Implications arising

· What place does social justice have in our thinking about “transforming mission” today?

· We need to discern what the justice issues are for us today and reflect on how we will engage with them in the light of our social justice traditions.

Local and global

Here we are talking about context which has to do with setting and takes account of history, as well as what is happening to people and the environment at this time. Context has long been a Methodist emphasis in theology and mission. We see it in John Wesley’s response to the conditions of his day, as well as in our own response to life in Aotearoa-NZ and Oceania as the context for doing theology and showing an active concern for people and the world in which we live. We constantly have to relate to the local as well as the wider context. Today global and local forces interact with each other, often in destructive ways.

While the local church will often focus on its own particular setting as the focus for mission and its working for social justice, it must not ignore the global scene, for local social justice issues are frequently the result of global forces. We should never ignore the plight of the suffering, marginalised and oppressed on the world scene. This can have a clear responsibility to advocate and act for them. We are called to be in partnership with churches in other parts of the world struggling to give expression to the gospel vision in their own setting. ‘Globalisation’ is a movement that impacts on both the local and world scenes, often with devastating consequences for the powerless and marginalised.

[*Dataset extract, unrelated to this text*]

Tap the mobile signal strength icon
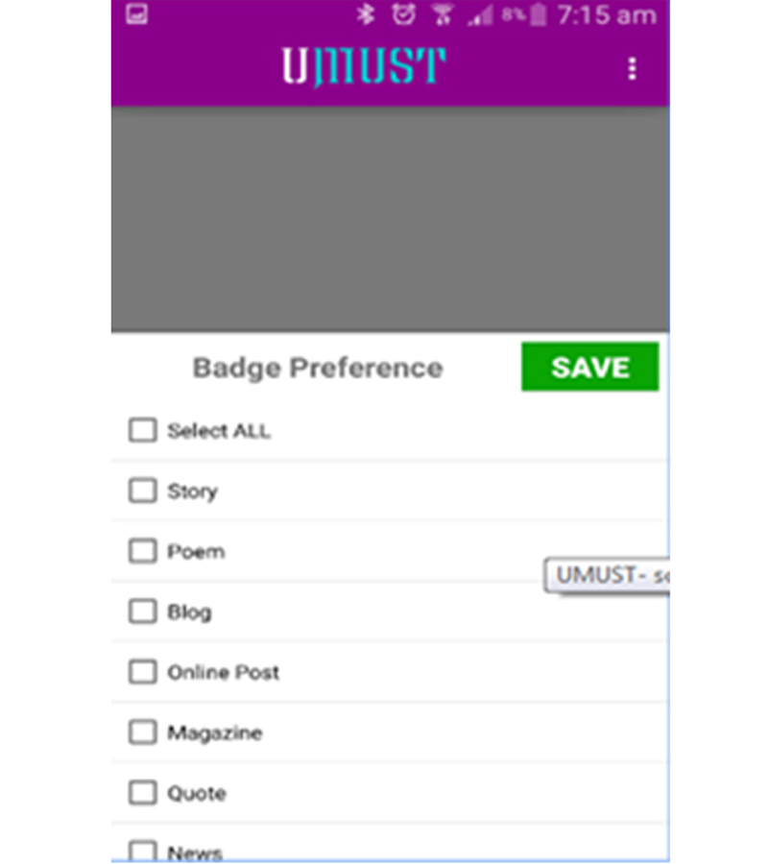 480,15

Being contextual means we will continually revise our “transforming mission” focus and processes, to ensure they are relevant to the setting, whether local global, or both simultaneously.

Implications arising

· Mission must always address issues of context. These issues will be both local and global in nature. In addressing them we will need to form both local and overseas partnerships if we are to be effective. How can we encourage that?

· Globalisation is a particular force impacting on the international and local scenes and raises many social justice issues that need our attention as church. Are we paying enough attention to the impact of globalisation around the world and right here in Aotearoa New Zealand?

· Holding the local and the global contexts together in creative tension will be a constant challenge to the church. How can we ensure that happens and neither is neglected in the interests of the other?

Seeking hopeful futures

We will keep coming back to the vision. Theologically, mission is a future oriented activity. It is the movement of the Christian community out into the world for the sake of the world’s future. The vision of the Reign of God (basileia) – however we understand the details of that vision – is about a future that makes real God’s priorities of social justice, freedom, love, peace, and fullness of life for all. It is a future in which we can hope. For hope to remain alive, there need to be signs of its fulfilment: mission is, above, all, activity that points to the possibility of a better future, and in so doing keeps hope alive.

Implications arising

· We need to think long and hard about the future we seek for the world and be quite specific about the forms social justice, love, freedom and fullness of life for all will take in that renewed world that is the focus of “transforming mission”.

· Given the powerful and pervasive nature of the social, economic and political forces which currently hold sway in our world, we will need to work creatively and hard to keep our hope of an alternative future alive. The challenge is: how can we do that?